According to my local post office, however, it is; when I phoned them I was told curtly they were “too busy to go looking for my parcels” and I would have to come in.Notwithstanding the obvious fact that, whether I come in or not, they will still have to waste their precious time looking for my parcels, since when is ensuring mail is actually delivered such a low priority for the postal service? I suppose that’s the comfort of operating in a monopoly.

So, unhappy with the curt treatment I received (and unable to commit to leaving work and physically embarking on a wild-goose chase), I contacted the general Auspost hotline, intending to vent my frustrations and force some kind of top-down resolution on those that wronged me.

How wrong I was. I was placed in a queue, from which I was removed to a second queue, where the kind voice suggested I make an appointment for one of their “most experienced” staff to call me back, as they were, again, “too busy” and would not be answering my call. So I wait to make my appointment. Another 10 seconds pass before I am informed that no, I would not be granted one, as all appointments are full. Beep, beep, beep.

So it is that I have no tickets for my upcoming holiday, no resolution and no means of redress. Ahmed Fahour, if you are reading this, it seems you have your work cut out for you. Please start with making sure the mail actually gets delivered. In the meantime, I’m chasing up replacement plane tickets. Thanks.

Terminally ill aren’t ‘parasites’:

Jenny Morris writes: Ah, Denise Marcos (yesterday, comments), an advocate of voluntary euthanasia who tells it like it is: terminally ill “elderly person[s] … in the final weeks of their life” are “parasites on our… health systems”, and  bumping them off (though it’s not clear precisely when this will happen) will “channel resources to the sick” and “nobody gets hurt”.

At least you’re honest, Denise.  Just hope I don’t run into you when I’m old, ill, and a bloody inconvenience, as I think I’ll be hurt — and dead — unless I can make a run for it out the hospital door before you get to me for my “voluntary” and eternal departure package.

Dads and divorce:

Chris Lehmann writes: I am a little bit bewildered Samantha Kennedy by your comments  (yesterday, comments), “they hate being generically judged but believe they have every right to do it to others” and “I actually wouldn’t have any problems with either of these two men’s comments if they stuck to the facts instead of their own, extremely obvious, angry opinions”.

My point was that it is a two way street in marriage breakdowns, men are not always the bastards…. and rather than being angry I started over again from scratch and just got on with making the lives of my children and my life as normal as possible.

I am not alone, there are plenty of dads who are good men but the opportunity to be involved in being more involved in the upbringing of their kids is taken away from them AND their children.  This is wrong.

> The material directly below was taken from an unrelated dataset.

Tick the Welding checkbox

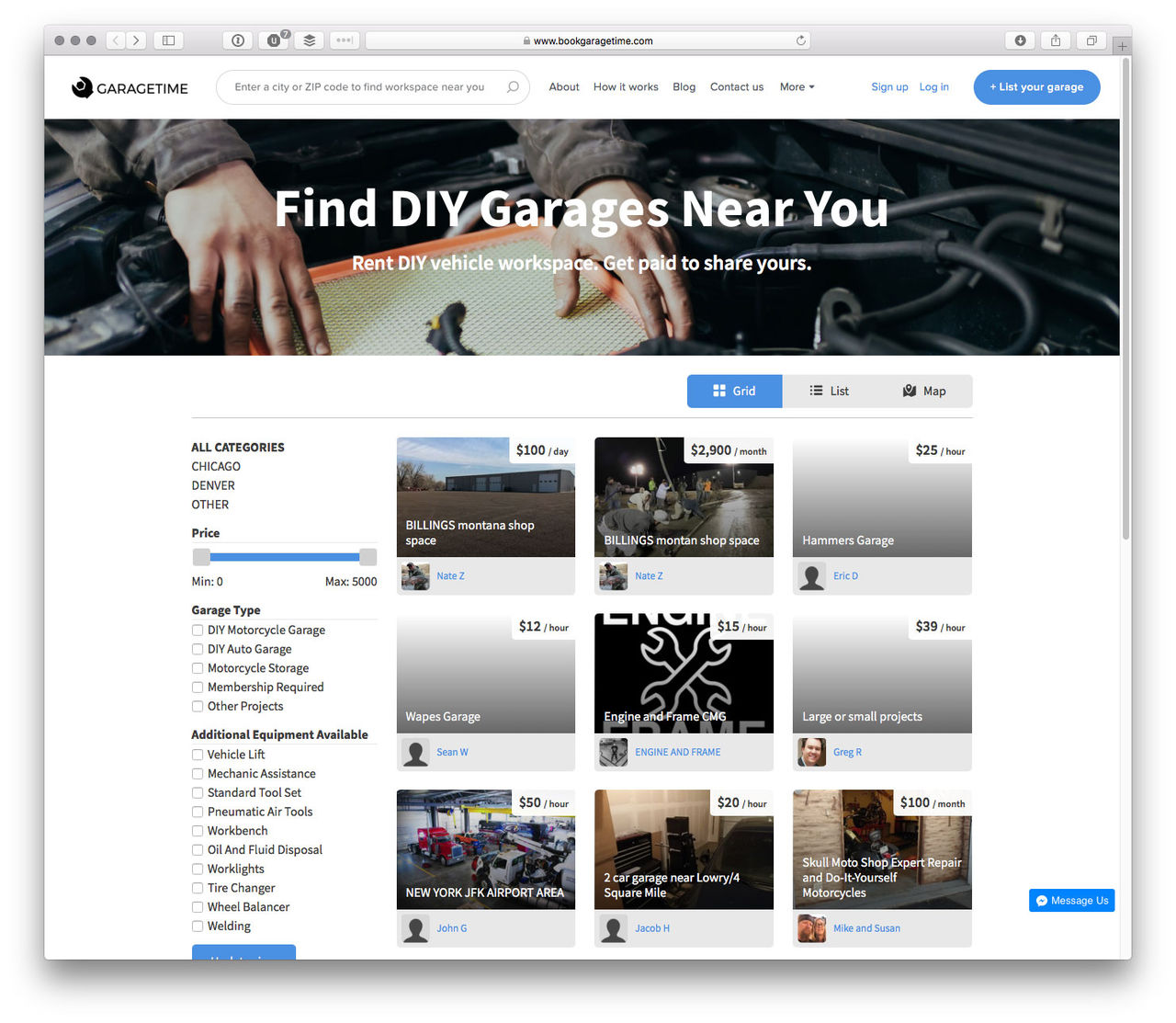click(198, 926)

The prevailing narrative that comes from most of the contributors who have being getting airtime on this issue is that women are better carers, and dads are violent is just not backed up by the facts.

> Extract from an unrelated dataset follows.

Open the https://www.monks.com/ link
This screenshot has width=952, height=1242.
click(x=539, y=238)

If you read the recent press, the emotive “violence” angle is the barrow that is being pushed, and loving, nurturing dads like me who pay triple their child support assessment, do their ex-wives gardening, and pay sporting out of pocket expenses so their kids can have as rounded and as normal a childhood as possible. I want my kids to see dad taking an interest in where they live (66% of the time), and respecting the job their mother does, even when it is not reciprocated.

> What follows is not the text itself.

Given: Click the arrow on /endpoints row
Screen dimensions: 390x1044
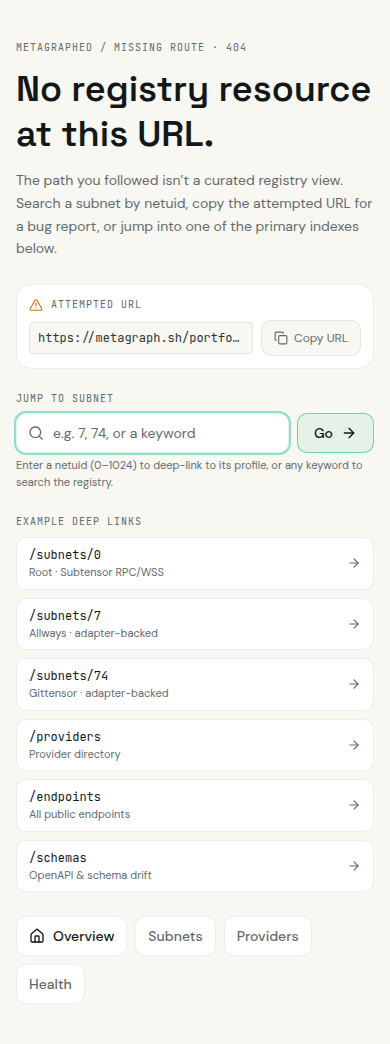Looking at the screenshot, I should point(354,806).
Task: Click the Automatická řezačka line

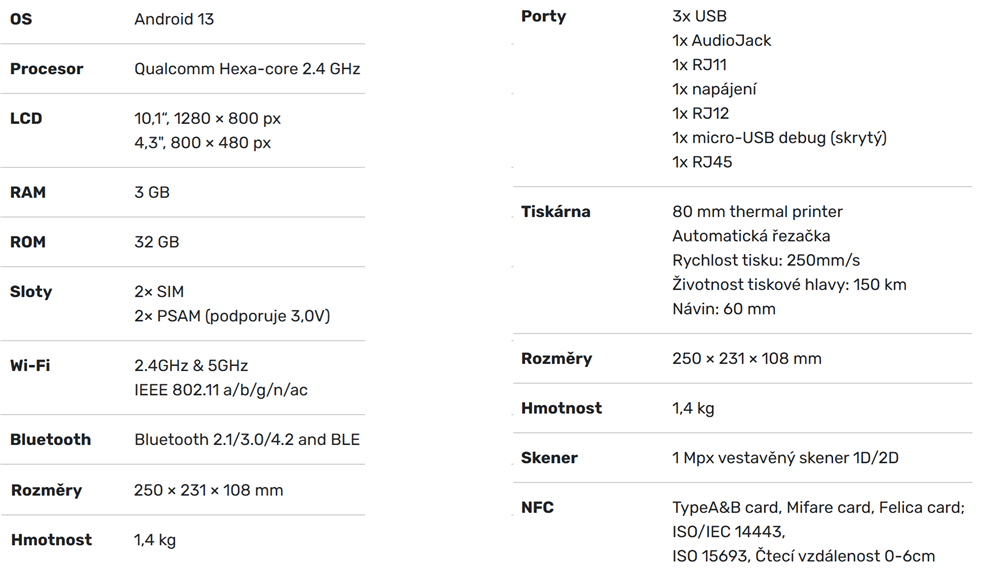Action: coord(751,236)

It sounds very much like YOU are angry.  I am not judging you or anyone else, and i do not endorse the comments of Neil Pentecost with regards to 14 and 15 year old girls (I have 3 girls, 18 to 14) it just makes my blood boil to hear stereotypes of men being peddled as violent, and “lesser” parents in this debate. Involved and responsible fatherhood is not a hardship or a handicap for children who have been affected by divorce.

Just look at the camera, Barack:

Peter Longhurst writes: Am I alone in seeing or not seeing the US President’s  point blank refusal to look into the camera? Every speech I have seen him give shows a head to the right and a head to the left-never a straight to the camera look. Is that normal for politicians and statesman style people giving speeches?